Summary Memory CD8 + T cells regain function during a recall response, but the requirement of signals in addition to antigen during a secondary immune response is unknown. In this study, the ability of interleukin‐7 (IL‐7) to enhance memory CD8 +  CD45RA −  CD127 + T‐cell responses in health and in human immunodeficiency virus (HIV) infection was investigated. CD8 + T‐cell‐depleted peripheral blood mononuclear cells (PBMCs) from HIV − and untreated HIV + donors were pulsed with a cytomegalovirus/Epstein–Barr virus/influenza (CEF) peptide pool, and co‐cultured with autologous memory CD8 + T cells in the presence of IL‐7. Cell survival and the function of memory CD8 + T‐cell subsets were then evaluated.
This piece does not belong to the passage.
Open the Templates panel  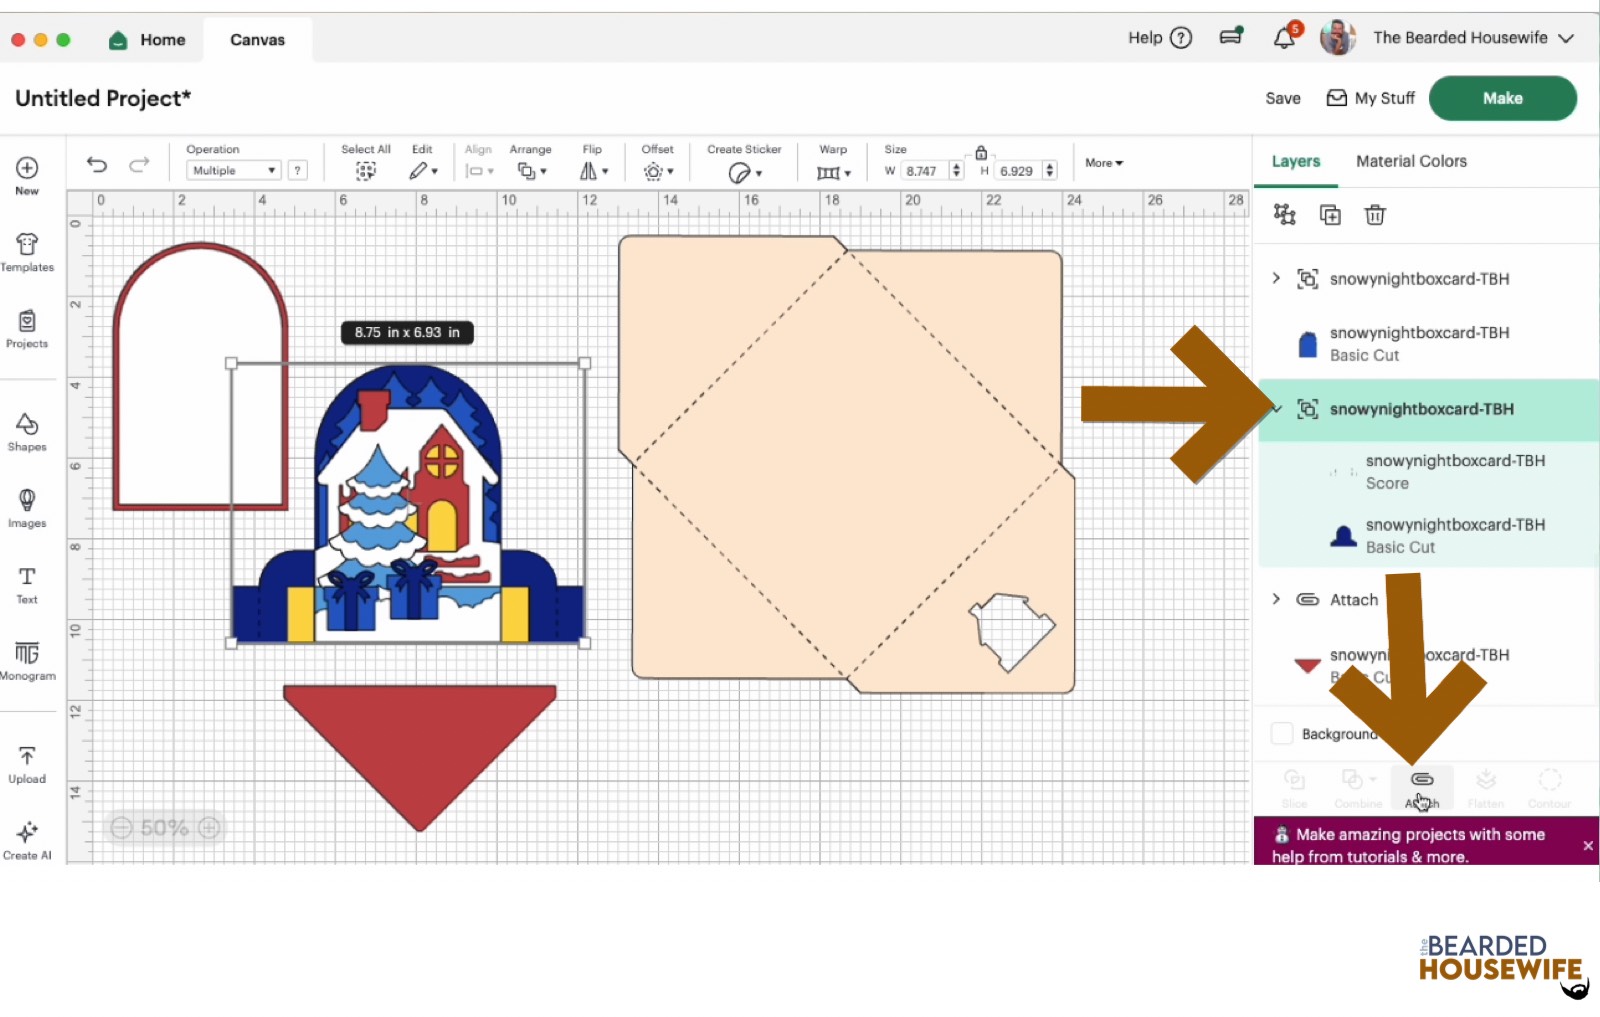click(x=27, y=252)
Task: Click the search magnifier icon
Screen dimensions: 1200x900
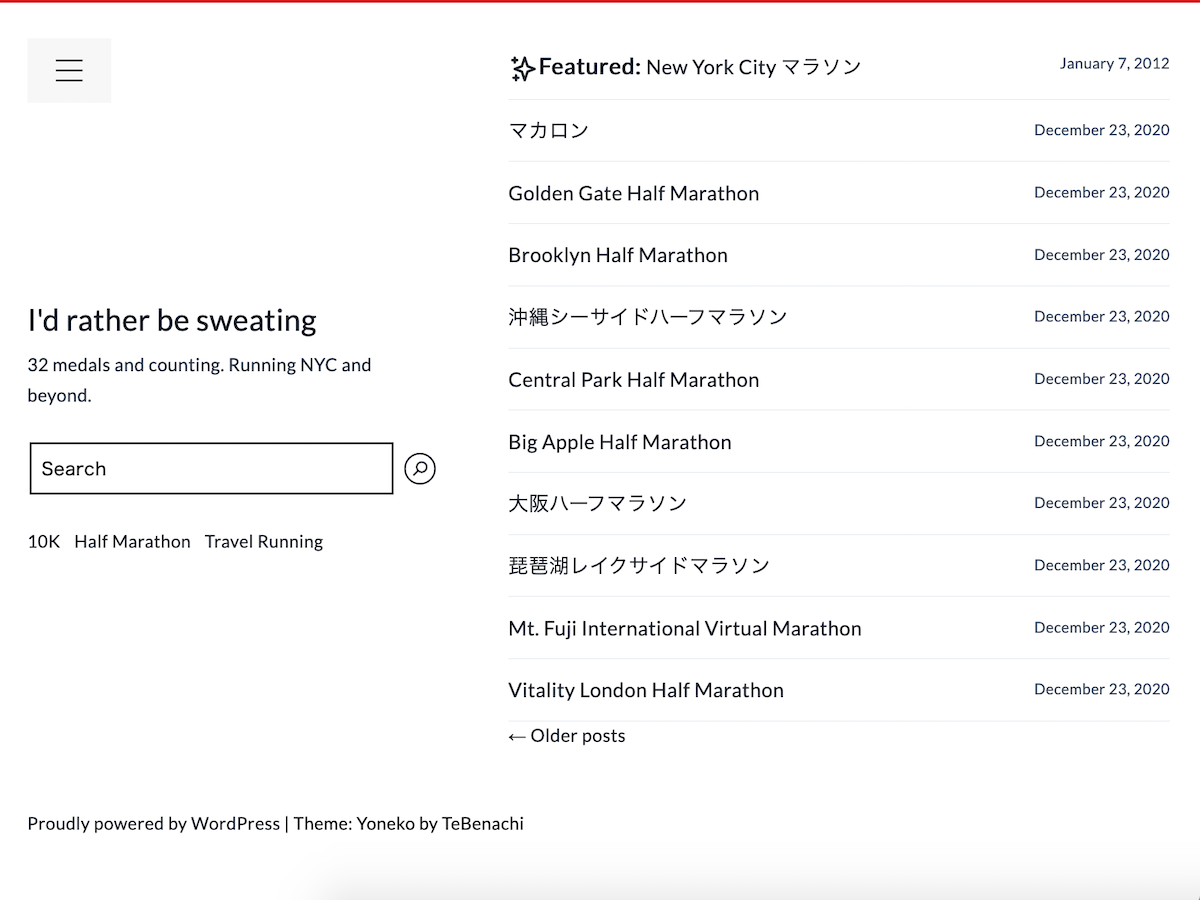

Memory CD8 + T‐cell proliferation and interferon‐γ (IFN‐γ) production was enhanced by the presence of antigen, and the addition of IL‐7 further enhanced antigen‐induced proliferation. In HIV + individuals, the presence of antigen enhanced IFN‐γ production to a small degree but did not enhance proliferation. Lastly, IL‐7 did not enhance antigen‐mediated proliferation of memory CD8 + T cells from HIV + individuals. IL‐7 therefore appears to have a role in secondary immune responses and its activity is impaired in memory CD8 + T cells from HIV + individuals. These results further our understanding of the signals involved in secondary immune responses, and provide new insight into the loss of CD8 + T‐cell function in HIV infection.